Marisol bravely decides to attempt the crossing one more time to secure a future for her and her baby, paying a “coyote” hundreds of dollars to help smuggle her into the U.S. The journey isn’t an easy one–at nearly every stop on the way to America, Marisol is strong-armed into giving every new handler additional money–money that she wasn’t told about before. If nothing, “Culture Shock” gives a realistic, if infuriating, portrayal of all of the injustice desperate migrants are subjected to while trying to cross the border. And the danger is steeper than ever for Marisol, a single woman who is also pregnant. The threat of sexual violence on Marisol’s body is constant, and what’s more disturbing is how habituated to sexual and other forms of violence she seems to be. It’s just another subtle nod towards her complicated and traumatic history.
After being caught at the U.S. border, Marisol wakes up in a pastel-colored paradise that embodies the American dream in every aspect: the residents are beaming, the food is delicious and abundant, and the pervading sense of peace and harmony of the so-called town of “Cape Joy” easily lulls Marisol into an immediate sense of security. It’s here that the director, Latina auteur Gigi Saul Guerrero, begins to flex her artistic muscles. The cinematography is disorienting, with off-center and odd-angled close-ups, quick cutaways that mimic Marisol’s constant confusion, and a visual stark contrast between Marisol’s old, dreary life in Mexico and her new, vibrant life in Cape Joy, USA.
But something isn’t right in Cape Joy.
Not only does Marisol have no recent memories of what happened to her after being caught by US Border Patrol, but the fellow immigrants she crossed over with have no idea who she is. And while Marisol mysteriously gave birth to her baby while she was presumably unconscious, she’s never allowed to hold her. When Marisol expresses concern to her host mother, Betty (Barbara Crampton) about her missing old belongings, Betty tells her: “Don’t worry about what you’ve lost. Think instead of all that you’ve gained.” It’s lines like this, which are obviously meant to convey more than just the literal meaning of the words, that the movie leans hard into.
Throughout “Into the Dark”, there is an underlying current of not-so-subtle political messaging that makes it obvious that this movie isn’t your typical straight-forward horror film. It’s as much a vehicle for social commentary and critique on the migrant crisis and America’s inhumane treatment of migrants at the border as it is about delivering stomach-churning gore and jump scares. The movie, directed by, confirms the existential fear many migrants have of looked at as sub-human when they try to cross the border.
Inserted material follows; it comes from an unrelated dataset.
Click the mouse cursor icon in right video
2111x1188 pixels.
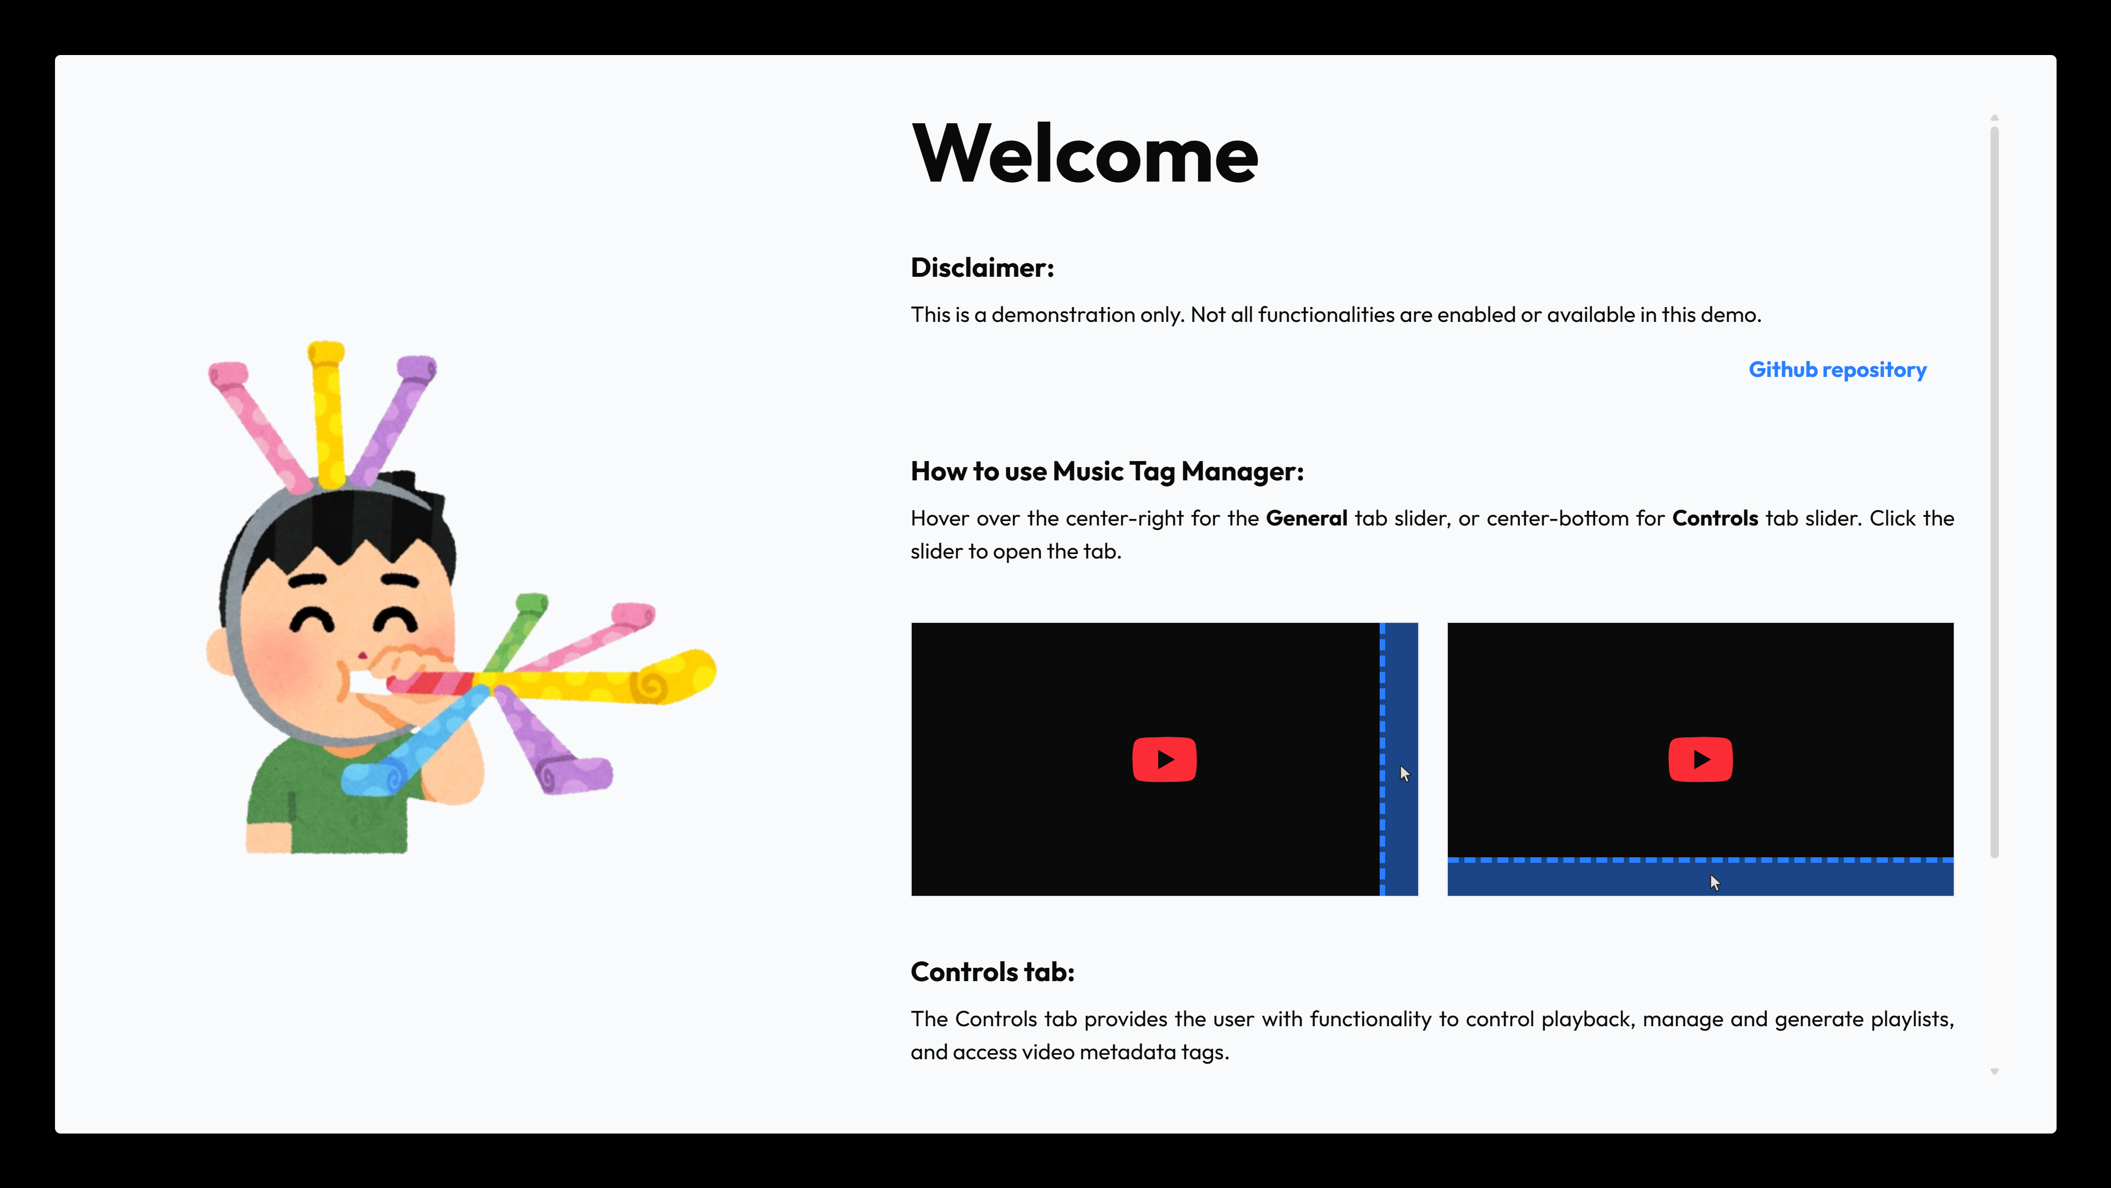1714,882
Sometimes, the social commentary comes off as a little too on-the-nose, with Big-Bads saying things such as: “Nobody gives a fuck about these people,” and “We’re not paid to give [them] the American Dream. We’re paid to keep them out of it”.
When the mystery behind the oddness of Cape Joy is finally revealed, the element of sci-fi and horror that’s added to Marisol’s story can almost feel like a relief, purely due to its obvious fictional tropes. The more terrifying parts of the movie–the abusive boyfriends, the violent men, the human traffickers, and the Mexican cartel–are arguably more frightening than the supernatural parts.
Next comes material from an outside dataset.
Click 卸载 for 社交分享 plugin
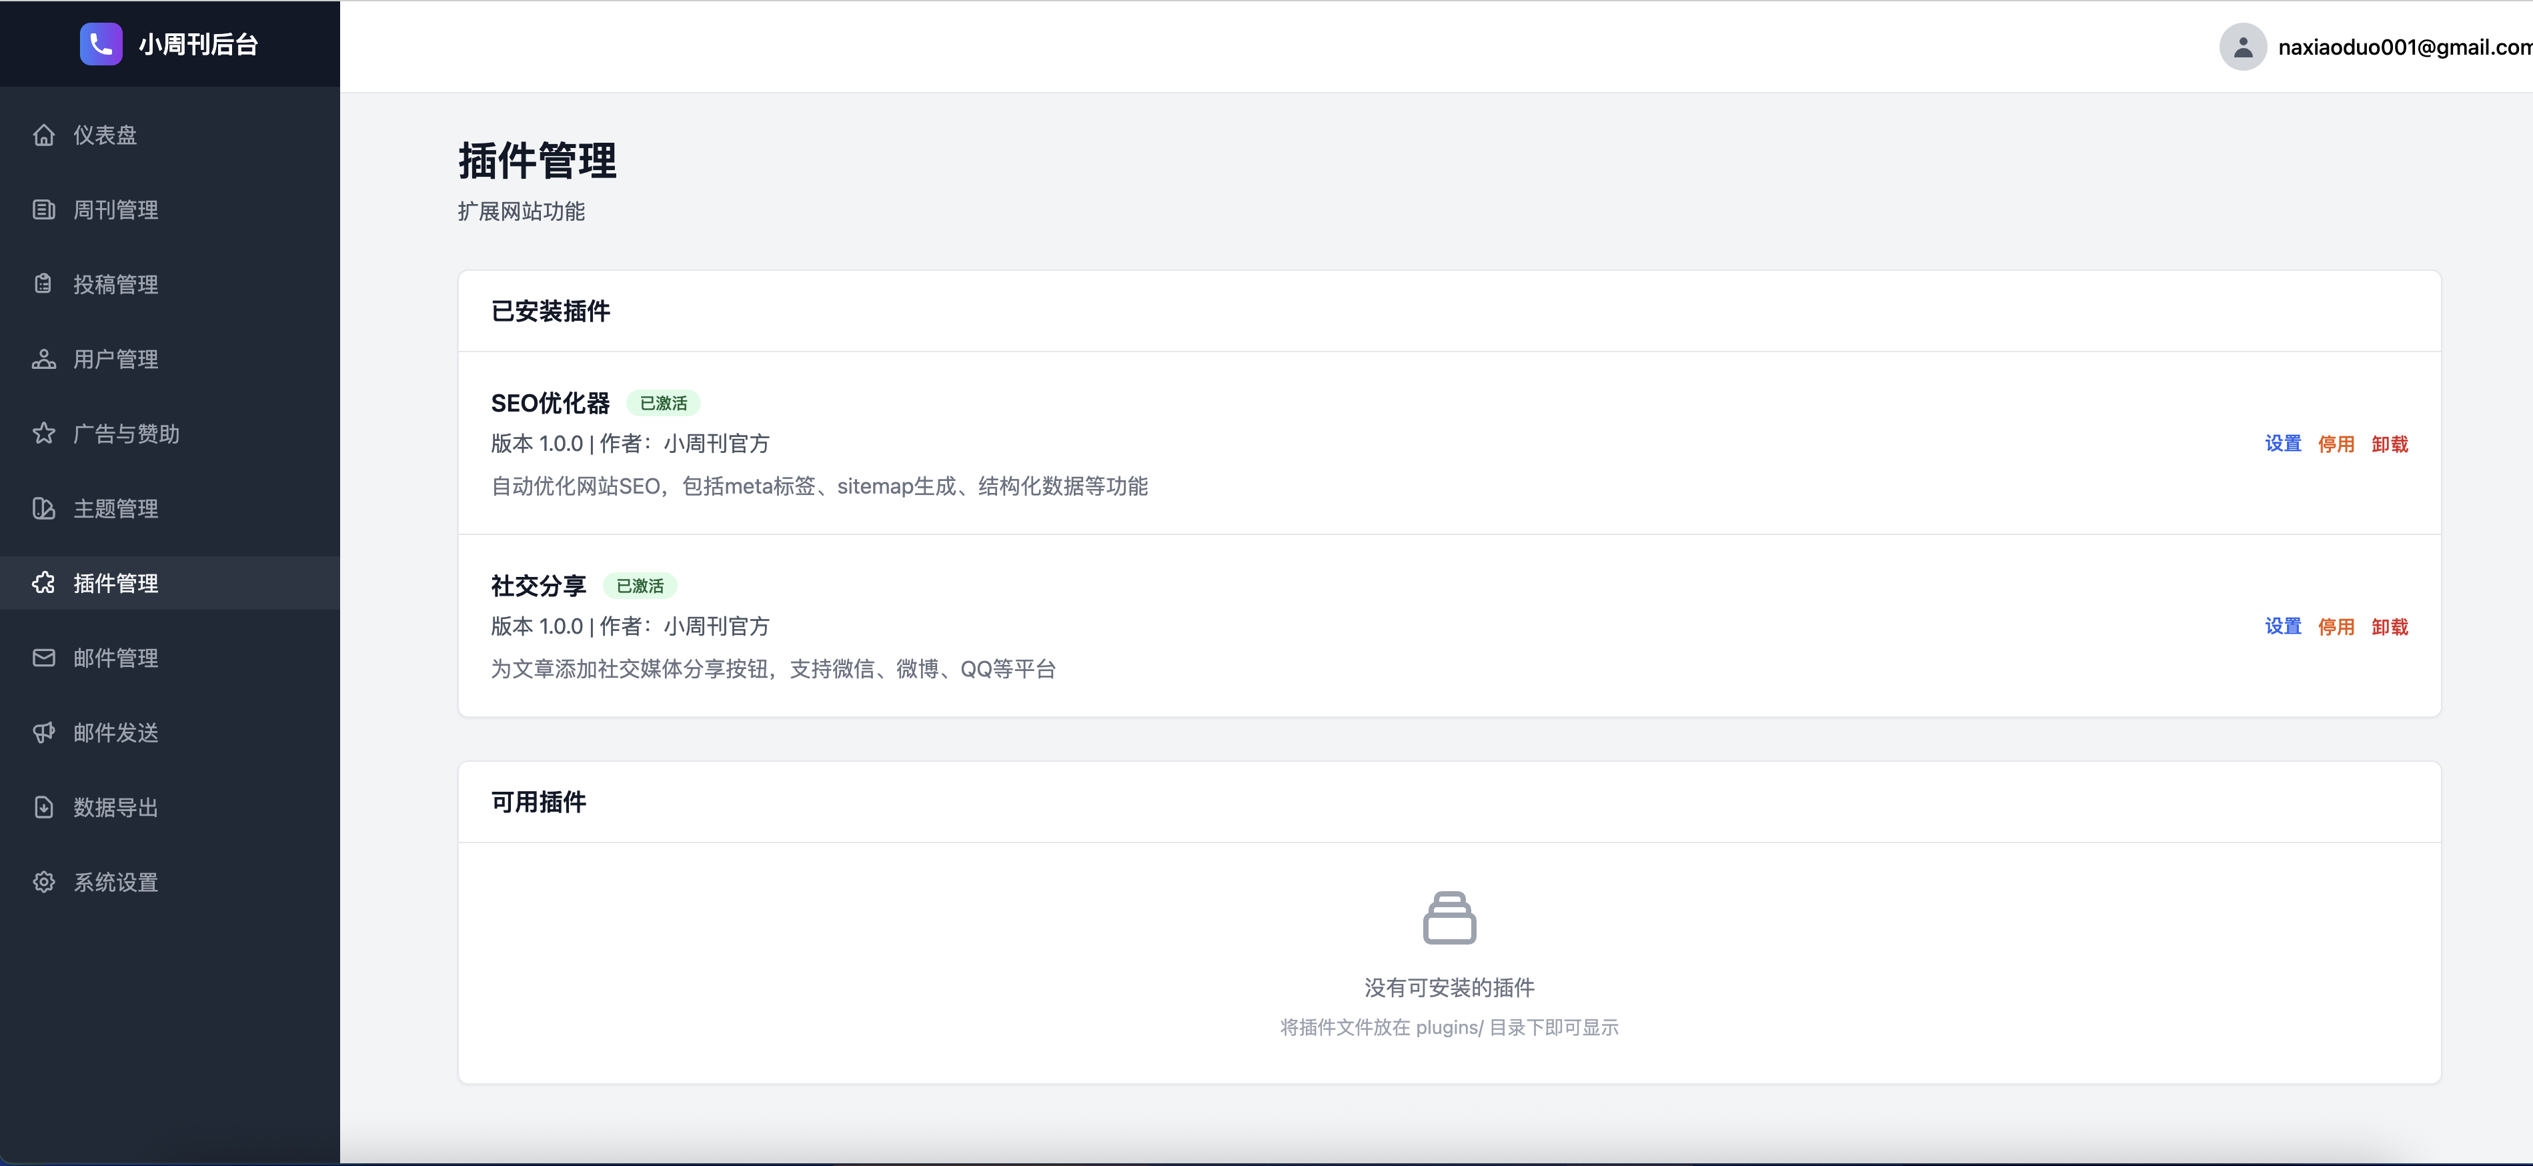The height and width of the screenshot is (1166, 2533). [x=2389, y=626]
And lest, while watching, you trick yourself into thinking the movie isn’t really a horror movie, prepare yourself for a few jarring scenes.
The climax of the movie is an extremely gruesome and violently gory climax that establishes the anthology installment as exactly what it markets itself as: a horror movie. But as we’ve seen in headlines that flood the TV, the newspapers, and our phones, sometimes, reality can be more horrifying than fiction.